Corne van Rooij: The document published on 10th January 2017 is a proposal for a new E-Privacy Regulation. If it came into force in the future, it will not impact the implications of GDPR on ‘consent’ and covers other topics (so complementary) that can require consent. This new proposal updates E-Privacy issues in line with market developments and the GDPR and covers topics like cookies and unsolicited communication. It’s the update of an already existing EU Directive that dates back to 2009.
Q: If I understand it well, I can't collect any data for a first-time visitor to an eCommerce website, and I will first have to give him the possibility to identify himself in order to get into the consent flow?
Corne van Rooij: No, this is actually not true. You can collect data, e.g. based on certain types of cookies for which permission is not required (following ePR rules) and that data could be outside GDPR if you can’t trace it back to an actual individual. If you let him/her register himself for e.g. a newsletter and you ask personal information, then it falls under the GDPR. However, you might be able to stay away from asking consent if you can use another legal basis stated in article 6 for lawful processing. Let’s say a person wants to subscribe to an online magazine, then you only need the email address, and as such, that is enough to fulfill “the contract.” If you ask more, e.g. name, telephone number, etc., which you don’t actually need, then you need to use consent and have to specify a legitimate purpose.
Q: For existing user (customer) accounts, is there a requirement in GDPR to cover proof of previously given consent?
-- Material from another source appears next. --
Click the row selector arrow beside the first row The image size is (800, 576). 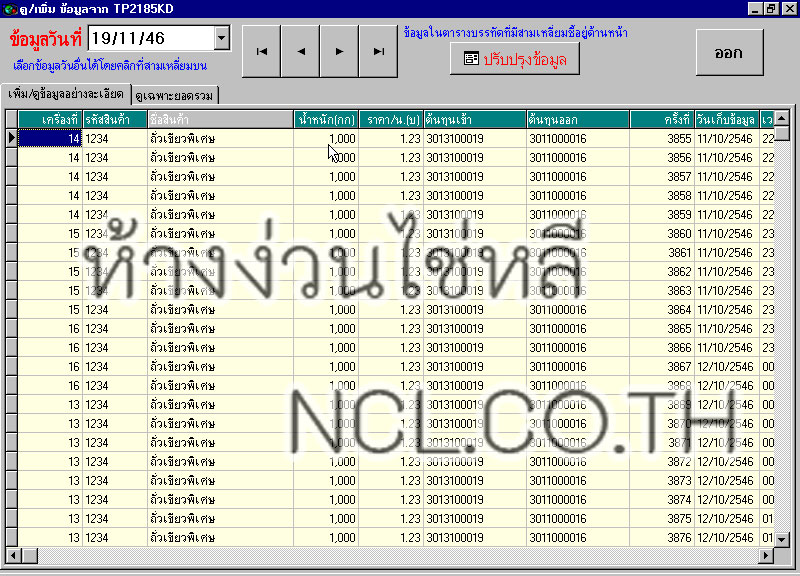10,138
Corne van Rooij: You will have to justify that the processing of the personal data you keep is based on one of the grounds of Article 3 “Lawfulness of processing.“ If your legal basis is consent, you will need proof of this consent, and if consent was given in several steps, proof for all these consents have to be in place.
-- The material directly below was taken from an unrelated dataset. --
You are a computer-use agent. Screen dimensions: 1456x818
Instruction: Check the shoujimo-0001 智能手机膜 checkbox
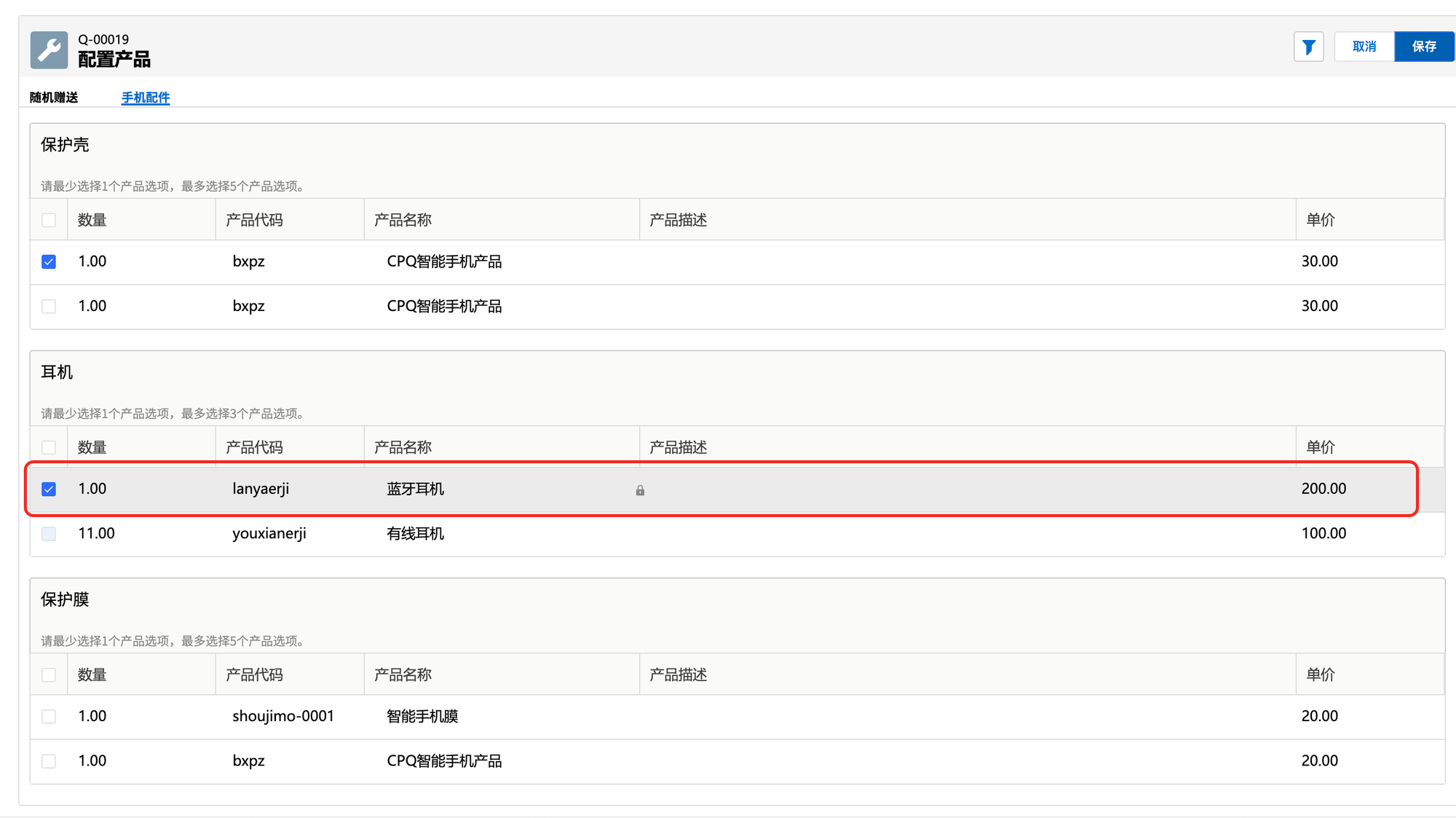[49, 717]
Q: Please give more detailed information on how to handle all already acquired data from customers and users.
Corne van Rooij: In short: companies need to check what personal data they process and have in their possession. They must then delete or destroy the data when legal basis for processing is no longer there, or the purpose for which the data was obtained or created has been fulfilled.
If the legal basis or the purpose has changed, the data subject needs to be informed, and new consent might be necessary. Also, when proof of earlier given consent is not available, the data subject has to be asked for consent again.
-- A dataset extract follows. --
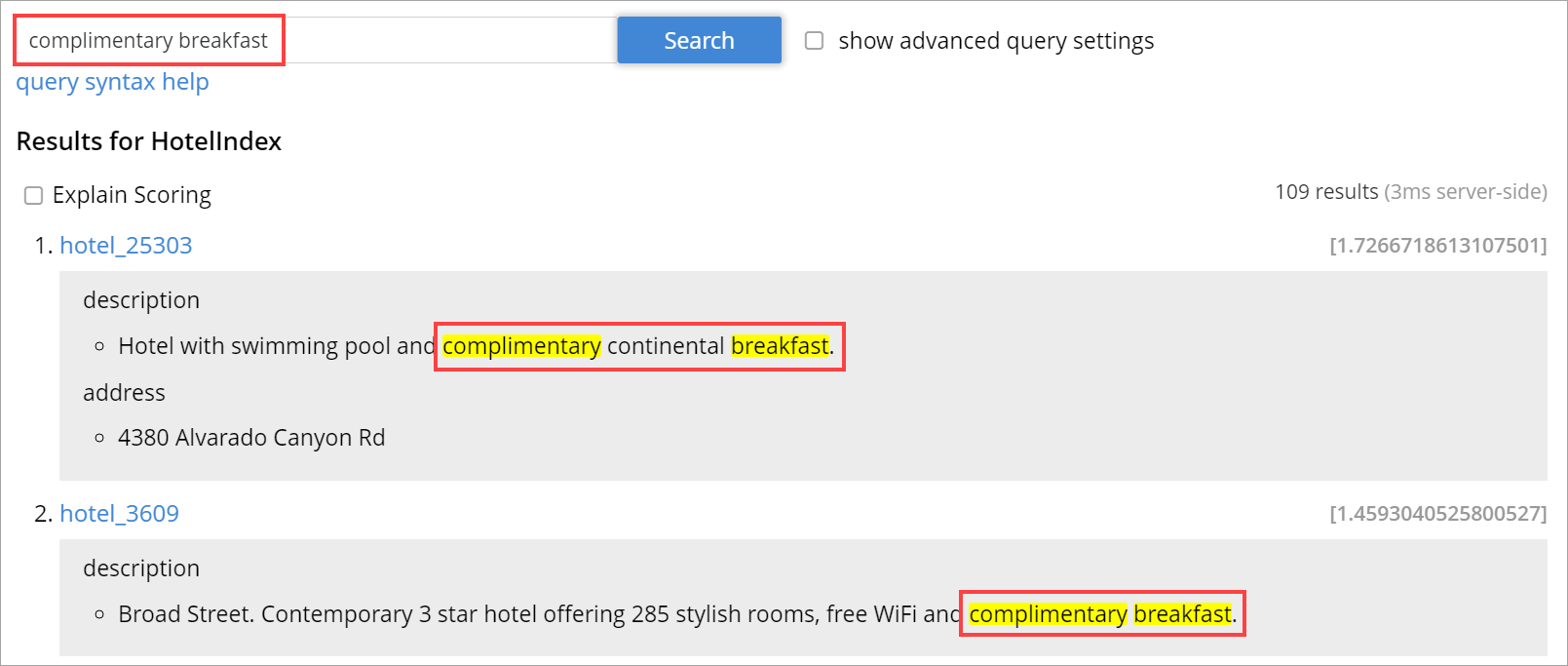
Task: Click the address field label of hotel_25303
Action: [x=124, y=393]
Q: So there is no need to erase already acquired user/customer/consumer data, as long it is not actively used? - E.g. for already provisioned customer data - especially where the use of personal data had been already agreed by accepting agreements before? Is there a need to renew the request for data use when GDPR goes live?
Corne van Rooij: There is a difference in “not actively used” and “no legal basis or allowed the purpose of using it.” If it’s the latter, you need to remove the data or take action to meet the GDPR requirements. The processing which is necessary for the performance of a contract could comply with Article 6, as GDPR is for most of these things not new. There was already a lot of national legislation in place based on the EU Directive which also covers the topic of the lawfulness of processing.
Q: How long are you required to keep the consent information, after the customer has withdrawn all consents and probably isn't even your customer anymore?
Corne van Rooij: We advise that you keep proof of consent for as long as you keep the personal data. This is often long after consent is withdrawn, as companies have legal obligations to keep data under f.i. Business and tax laws.